If we would prefer to have some of our containers execute in the background while still using fuge we can do this by tweaking our Fuge configuration file.
For demonstration purposes, we'll copy micro/fuge/fuge.yml to micro/fuge/fuge2.yml.
Let's micro/fuge/fuge2.yml and update the fuge_global section by adding the run_containers setting as follows:
fuge_global:
run_containers: false
tail: true
monitor: true
monitor_excludes:
- '**/node_modules/**'
- '**/.git/**'
- '*.log'
Now we'll start up the Fuge shell with the fuge/fuge2.yml configuration and run Fuge's ps command:
$ cd micro
$ fuge shell fuge/fuge2.yml
fuge> ps
name type status watch tail
adderservice process stopped yes yes
auditservice process stopped yes yes
webapp process stopped yes yes
mongo container not managed
Fuge reports that the mongo container is not managed.
In another terminal window we can run the mongo container using Docker directly:
$ docker run -p 127.0.0.1:27017:27017 -d mongo
This will start the MongoDB container in the background and expose port 27017 from the container to the localhost interface. We can now connect to this using the auditservice or through the standard Mongodb client. We can check this by running:
$ docker ps
We can start the rest of our system in the Fuge shell:
fuge> start all
Then we can confirm that everything is running as before by navigating our browser to and using the routes we've been creating in this and previous recipes.
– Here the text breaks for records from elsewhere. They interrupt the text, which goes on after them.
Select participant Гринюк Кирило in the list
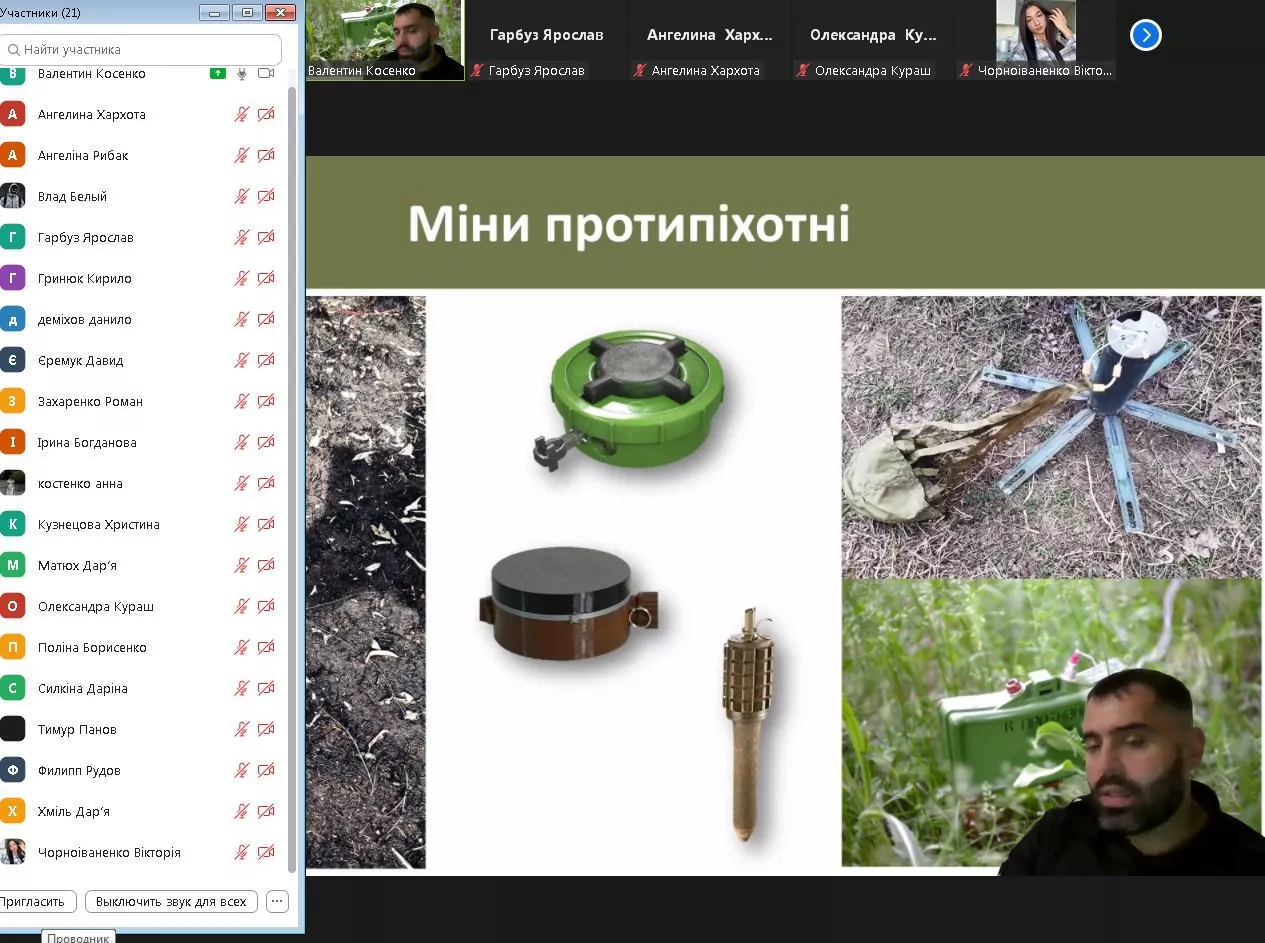1265x943 pixels. coord(85,279)
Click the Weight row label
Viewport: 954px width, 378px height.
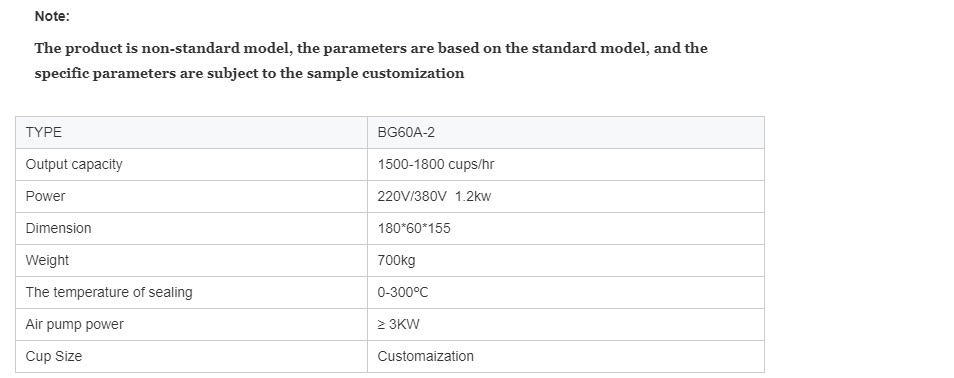point(47,261)
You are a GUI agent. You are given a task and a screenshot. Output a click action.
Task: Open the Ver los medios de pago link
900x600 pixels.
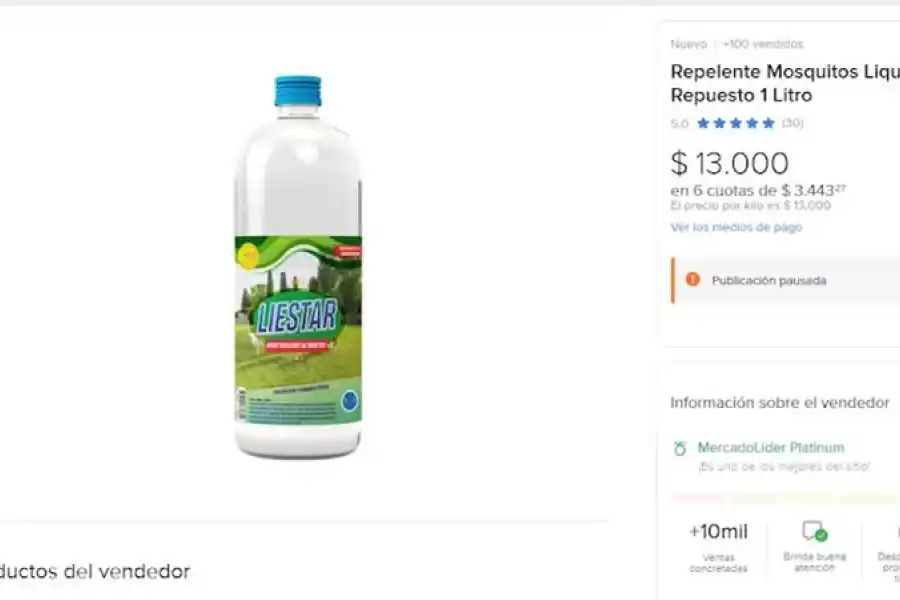point(736,228)
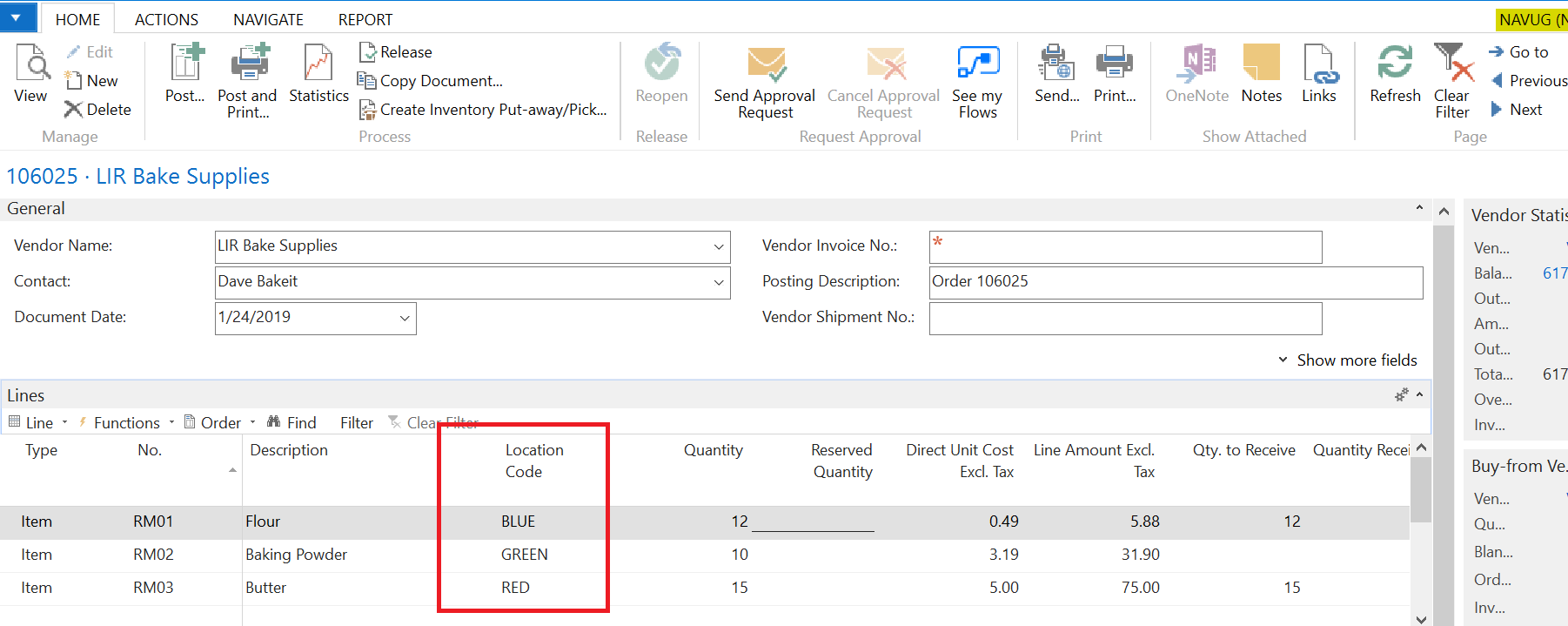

If we exit the Fuge shell the mongo container will continue to run.
The key point to note here is that we can leave our infrastructure containers running in the background and tell Fuge about them. Fuge will then generate the appropriate environment variables (and other information) to allow us to access the container, but it will not attempt to start or stop the container.